Optical constants of diindenoperylene in the dependence of preparation temperature and pressure

•Diindenoperylene (DIP) thin films by organic vapor phase deposition method.•Optical constants of DIP films determined as a function of temperature and pressure.•A sum of Lorentz oscillators as dielectric function applied for DIP layers.•DIP optical constants successfully used for the film thickness determination.

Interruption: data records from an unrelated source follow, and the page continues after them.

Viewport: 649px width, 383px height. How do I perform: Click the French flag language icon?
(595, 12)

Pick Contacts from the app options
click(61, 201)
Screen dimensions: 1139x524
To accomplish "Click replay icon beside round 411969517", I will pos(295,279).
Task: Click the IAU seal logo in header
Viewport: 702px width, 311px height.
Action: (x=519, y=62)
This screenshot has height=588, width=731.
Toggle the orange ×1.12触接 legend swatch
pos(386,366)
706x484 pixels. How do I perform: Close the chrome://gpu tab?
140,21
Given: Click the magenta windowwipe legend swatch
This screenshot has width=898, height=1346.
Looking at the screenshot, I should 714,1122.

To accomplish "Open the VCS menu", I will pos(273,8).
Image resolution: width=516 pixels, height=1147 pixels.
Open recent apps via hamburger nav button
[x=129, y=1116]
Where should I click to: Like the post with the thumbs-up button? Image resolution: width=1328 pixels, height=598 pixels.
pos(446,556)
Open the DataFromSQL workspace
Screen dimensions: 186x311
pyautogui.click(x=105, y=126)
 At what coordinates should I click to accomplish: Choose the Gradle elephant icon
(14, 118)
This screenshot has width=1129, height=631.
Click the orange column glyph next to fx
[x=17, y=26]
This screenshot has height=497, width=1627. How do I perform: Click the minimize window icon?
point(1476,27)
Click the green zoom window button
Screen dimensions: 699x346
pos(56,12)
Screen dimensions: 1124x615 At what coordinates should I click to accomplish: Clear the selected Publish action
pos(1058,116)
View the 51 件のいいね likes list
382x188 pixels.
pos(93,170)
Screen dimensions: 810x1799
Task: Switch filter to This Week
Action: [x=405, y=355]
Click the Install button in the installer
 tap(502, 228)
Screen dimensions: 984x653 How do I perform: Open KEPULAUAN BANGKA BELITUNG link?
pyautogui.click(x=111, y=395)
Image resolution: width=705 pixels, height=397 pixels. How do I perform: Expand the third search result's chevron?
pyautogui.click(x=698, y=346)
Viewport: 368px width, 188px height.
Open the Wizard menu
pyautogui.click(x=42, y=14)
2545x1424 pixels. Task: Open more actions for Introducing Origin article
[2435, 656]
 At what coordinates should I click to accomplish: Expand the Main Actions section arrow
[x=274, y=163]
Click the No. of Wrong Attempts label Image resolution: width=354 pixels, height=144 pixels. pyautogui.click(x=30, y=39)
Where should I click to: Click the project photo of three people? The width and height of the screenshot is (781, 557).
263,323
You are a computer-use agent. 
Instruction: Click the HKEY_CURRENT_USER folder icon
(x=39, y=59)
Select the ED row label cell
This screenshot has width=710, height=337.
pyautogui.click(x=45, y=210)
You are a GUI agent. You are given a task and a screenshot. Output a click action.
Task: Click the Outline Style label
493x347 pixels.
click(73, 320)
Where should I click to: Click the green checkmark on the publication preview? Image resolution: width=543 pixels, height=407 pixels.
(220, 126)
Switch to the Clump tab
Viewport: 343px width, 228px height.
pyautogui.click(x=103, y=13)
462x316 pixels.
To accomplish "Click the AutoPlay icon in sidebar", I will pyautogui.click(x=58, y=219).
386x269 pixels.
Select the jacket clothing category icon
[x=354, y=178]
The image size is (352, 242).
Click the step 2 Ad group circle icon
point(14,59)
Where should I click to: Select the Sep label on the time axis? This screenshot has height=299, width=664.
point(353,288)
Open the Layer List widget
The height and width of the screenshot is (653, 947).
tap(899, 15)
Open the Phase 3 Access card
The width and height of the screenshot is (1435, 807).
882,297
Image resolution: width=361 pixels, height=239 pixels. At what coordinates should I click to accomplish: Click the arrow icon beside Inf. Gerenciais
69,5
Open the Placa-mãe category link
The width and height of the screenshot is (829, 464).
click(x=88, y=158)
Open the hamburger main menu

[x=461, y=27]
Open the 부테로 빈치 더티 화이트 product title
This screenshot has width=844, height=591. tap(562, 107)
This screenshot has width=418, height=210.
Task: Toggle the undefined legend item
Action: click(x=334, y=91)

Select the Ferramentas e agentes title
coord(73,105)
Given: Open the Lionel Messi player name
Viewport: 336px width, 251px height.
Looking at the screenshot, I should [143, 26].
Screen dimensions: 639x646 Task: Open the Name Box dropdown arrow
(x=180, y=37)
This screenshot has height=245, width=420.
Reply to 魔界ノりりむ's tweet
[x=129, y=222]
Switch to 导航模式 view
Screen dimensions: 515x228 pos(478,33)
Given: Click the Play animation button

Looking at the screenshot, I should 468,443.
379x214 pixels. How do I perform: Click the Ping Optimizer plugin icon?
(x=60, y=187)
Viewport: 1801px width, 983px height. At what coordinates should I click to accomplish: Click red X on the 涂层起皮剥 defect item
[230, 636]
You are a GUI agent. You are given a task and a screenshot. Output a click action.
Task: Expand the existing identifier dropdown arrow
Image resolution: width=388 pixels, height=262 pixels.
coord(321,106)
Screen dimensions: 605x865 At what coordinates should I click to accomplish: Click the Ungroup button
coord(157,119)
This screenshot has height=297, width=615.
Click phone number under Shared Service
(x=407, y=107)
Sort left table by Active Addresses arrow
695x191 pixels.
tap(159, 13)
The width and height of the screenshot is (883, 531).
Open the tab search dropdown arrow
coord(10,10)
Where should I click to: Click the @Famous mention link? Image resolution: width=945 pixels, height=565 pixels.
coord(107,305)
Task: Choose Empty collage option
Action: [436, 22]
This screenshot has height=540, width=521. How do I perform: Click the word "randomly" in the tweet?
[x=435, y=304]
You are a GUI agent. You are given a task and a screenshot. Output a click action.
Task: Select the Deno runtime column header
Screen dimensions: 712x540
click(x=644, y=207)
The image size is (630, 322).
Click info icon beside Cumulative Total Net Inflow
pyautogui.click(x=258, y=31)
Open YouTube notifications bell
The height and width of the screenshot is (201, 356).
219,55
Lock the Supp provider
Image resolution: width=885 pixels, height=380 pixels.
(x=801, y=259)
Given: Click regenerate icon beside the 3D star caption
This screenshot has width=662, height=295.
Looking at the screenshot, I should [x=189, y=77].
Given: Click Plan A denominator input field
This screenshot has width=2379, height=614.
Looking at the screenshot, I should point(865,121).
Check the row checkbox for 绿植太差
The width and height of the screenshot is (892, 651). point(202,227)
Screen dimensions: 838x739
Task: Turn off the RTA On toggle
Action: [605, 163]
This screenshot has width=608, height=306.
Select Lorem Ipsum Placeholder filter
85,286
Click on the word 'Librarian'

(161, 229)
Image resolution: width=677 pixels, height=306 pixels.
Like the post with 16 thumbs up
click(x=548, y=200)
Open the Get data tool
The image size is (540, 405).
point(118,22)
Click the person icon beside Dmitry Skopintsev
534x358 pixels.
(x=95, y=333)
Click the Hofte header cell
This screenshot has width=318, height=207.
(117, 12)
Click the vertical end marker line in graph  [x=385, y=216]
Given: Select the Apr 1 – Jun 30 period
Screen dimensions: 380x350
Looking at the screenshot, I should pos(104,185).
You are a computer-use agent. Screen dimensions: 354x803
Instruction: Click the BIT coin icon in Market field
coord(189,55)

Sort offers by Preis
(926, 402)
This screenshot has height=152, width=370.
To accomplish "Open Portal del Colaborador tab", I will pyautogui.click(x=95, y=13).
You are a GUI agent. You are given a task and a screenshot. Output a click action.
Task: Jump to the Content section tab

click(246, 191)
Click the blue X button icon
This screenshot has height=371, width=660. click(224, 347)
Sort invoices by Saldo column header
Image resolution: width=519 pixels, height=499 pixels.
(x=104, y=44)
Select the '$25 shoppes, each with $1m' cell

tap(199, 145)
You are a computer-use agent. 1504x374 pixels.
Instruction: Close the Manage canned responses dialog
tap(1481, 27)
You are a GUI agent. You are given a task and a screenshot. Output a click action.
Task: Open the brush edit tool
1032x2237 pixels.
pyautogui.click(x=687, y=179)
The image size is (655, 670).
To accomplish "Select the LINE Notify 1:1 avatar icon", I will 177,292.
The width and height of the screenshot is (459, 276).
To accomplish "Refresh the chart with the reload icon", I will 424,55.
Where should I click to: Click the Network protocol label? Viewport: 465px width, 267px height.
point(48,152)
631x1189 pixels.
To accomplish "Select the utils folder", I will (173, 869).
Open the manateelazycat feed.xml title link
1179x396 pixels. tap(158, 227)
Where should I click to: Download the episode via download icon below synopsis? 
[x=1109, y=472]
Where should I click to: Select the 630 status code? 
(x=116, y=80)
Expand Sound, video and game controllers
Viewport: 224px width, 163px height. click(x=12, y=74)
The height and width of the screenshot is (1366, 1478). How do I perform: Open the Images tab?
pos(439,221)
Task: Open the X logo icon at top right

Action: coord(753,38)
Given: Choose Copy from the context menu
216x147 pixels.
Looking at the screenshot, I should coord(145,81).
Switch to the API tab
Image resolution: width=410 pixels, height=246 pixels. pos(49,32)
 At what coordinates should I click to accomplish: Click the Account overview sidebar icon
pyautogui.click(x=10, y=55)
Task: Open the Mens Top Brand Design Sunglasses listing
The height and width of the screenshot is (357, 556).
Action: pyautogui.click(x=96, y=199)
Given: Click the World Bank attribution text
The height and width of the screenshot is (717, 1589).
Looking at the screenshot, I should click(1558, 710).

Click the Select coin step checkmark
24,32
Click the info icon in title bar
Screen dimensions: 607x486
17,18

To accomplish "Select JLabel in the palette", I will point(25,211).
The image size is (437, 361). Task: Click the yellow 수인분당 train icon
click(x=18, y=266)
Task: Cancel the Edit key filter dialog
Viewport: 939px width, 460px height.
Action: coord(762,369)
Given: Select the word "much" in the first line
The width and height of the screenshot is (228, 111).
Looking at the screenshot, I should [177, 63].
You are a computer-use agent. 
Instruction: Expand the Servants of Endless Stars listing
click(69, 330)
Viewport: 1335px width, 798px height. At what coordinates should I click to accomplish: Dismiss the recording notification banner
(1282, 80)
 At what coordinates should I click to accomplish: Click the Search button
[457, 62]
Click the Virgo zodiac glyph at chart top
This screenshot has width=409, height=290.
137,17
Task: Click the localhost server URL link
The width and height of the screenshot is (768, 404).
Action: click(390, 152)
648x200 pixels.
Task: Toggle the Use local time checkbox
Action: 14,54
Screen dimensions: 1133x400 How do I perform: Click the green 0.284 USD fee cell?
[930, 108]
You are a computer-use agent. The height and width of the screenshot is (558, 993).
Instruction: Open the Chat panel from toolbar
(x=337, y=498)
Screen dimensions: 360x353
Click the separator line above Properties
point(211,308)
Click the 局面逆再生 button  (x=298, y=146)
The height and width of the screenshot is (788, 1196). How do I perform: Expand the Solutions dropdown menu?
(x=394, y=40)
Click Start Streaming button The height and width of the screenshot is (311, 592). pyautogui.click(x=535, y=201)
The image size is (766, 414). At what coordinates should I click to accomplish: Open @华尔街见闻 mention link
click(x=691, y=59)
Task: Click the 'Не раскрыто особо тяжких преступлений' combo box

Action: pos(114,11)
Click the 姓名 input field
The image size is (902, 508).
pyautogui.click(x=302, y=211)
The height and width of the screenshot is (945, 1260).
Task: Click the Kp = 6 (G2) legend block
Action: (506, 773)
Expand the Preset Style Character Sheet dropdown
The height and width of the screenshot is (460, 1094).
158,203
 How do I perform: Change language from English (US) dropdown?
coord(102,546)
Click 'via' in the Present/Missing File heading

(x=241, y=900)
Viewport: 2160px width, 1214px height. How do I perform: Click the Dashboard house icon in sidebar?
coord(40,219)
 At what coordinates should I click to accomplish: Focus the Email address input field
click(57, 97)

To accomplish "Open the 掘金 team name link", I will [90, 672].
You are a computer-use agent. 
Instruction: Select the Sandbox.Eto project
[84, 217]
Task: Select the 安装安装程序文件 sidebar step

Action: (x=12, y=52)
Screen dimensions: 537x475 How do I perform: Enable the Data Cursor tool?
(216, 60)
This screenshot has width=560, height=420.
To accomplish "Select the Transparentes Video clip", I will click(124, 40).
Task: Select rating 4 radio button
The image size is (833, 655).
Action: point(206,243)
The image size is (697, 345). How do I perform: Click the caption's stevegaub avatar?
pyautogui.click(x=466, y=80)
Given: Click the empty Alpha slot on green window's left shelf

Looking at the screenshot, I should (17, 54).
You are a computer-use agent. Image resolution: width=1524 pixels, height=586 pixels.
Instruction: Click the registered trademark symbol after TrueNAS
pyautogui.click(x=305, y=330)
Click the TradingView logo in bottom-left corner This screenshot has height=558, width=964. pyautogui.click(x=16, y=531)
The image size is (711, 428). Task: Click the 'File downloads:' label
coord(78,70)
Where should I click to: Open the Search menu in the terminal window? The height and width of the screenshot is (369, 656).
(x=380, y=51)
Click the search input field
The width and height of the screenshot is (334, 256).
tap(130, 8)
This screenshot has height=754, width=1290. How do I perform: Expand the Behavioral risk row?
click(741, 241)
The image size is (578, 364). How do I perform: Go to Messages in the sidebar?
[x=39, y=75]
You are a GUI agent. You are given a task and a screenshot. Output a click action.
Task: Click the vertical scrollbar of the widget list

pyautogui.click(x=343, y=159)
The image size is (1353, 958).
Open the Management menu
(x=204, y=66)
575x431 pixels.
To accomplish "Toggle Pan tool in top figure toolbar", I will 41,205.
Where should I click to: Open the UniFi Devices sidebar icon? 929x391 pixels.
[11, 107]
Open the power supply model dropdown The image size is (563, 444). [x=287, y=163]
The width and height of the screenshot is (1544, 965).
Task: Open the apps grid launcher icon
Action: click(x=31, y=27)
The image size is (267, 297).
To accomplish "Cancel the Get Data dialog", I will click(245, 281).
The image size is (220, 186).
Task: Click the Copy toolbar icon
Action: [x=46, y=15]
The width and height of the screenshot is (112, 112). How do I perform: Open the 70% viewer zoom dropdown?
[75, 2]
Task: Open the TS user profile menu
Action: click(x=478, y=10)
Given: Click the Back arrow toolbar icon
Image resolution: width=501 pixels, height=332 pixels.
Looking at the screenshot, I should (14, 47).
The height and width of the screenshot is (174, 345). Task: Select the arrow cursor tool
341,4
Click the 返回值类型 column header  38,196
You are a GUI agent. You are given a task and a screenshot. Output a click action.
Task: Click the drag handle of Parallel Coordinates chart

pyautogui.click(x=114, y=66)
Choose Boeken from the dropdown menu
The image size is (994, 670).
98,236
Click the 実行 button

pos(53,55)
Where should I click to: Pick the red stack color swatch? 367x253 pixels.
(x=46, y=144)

We determine the optical constants, that is, refractive index n, extinction coefficient k, and absorption coefficient α, of diindenoperylene (DIP) films deposited by organic vapor phase deposition (OVPD®) on quartz glass at different substrate temperatures between 60 °C and 140 °C and chamber pressures between 0.08 and 1.10 kPa. The corresponding optical properties of the OVPD-films are compared with those of DIP layers deposited by physical vapor deposition (PVD) in high vacuum (~ 10− 5 kPa) at substrate temperatures of 20 °C–140 °C. Measured transmission/reflection spectra are evaluated numerically by a dielectric function of a sum of Lorentz oscillators to reproduce the optical properties of the DIP films. The optical results are analyzed in relation to the morphological and structural properties of the DIP films investigated by scanning electron microscopy. The optical and structural properties of the PVD-DIP films show a weak dependence on substrate temperature. A similar temperature behavior is observed for OVPD-DIP films for the chamber pressure range of 0.08–0.18 kPa. For these conditions, we found from the optical calculations in the spectral range 250–660 nm that (i) n varies between 1.4 and 1.9, (ii) k increases from 0.02 to 0.6, and (iii) α varies between 3.0 × 105 cm− 1 and 5 × 104 cm− 1. These data allow satisfactory determinations of thin film thicknesses by optical methods. At OVPD chamber pressures higher than 0.18 kPa, the growth of spongelike film structures is observed which induce large deviations from computed film thicknesses. Nevertheless, the high absorption coefficients in the visible spectral region make all the investigated DIP films suitable for application as absorber in organic solar cells.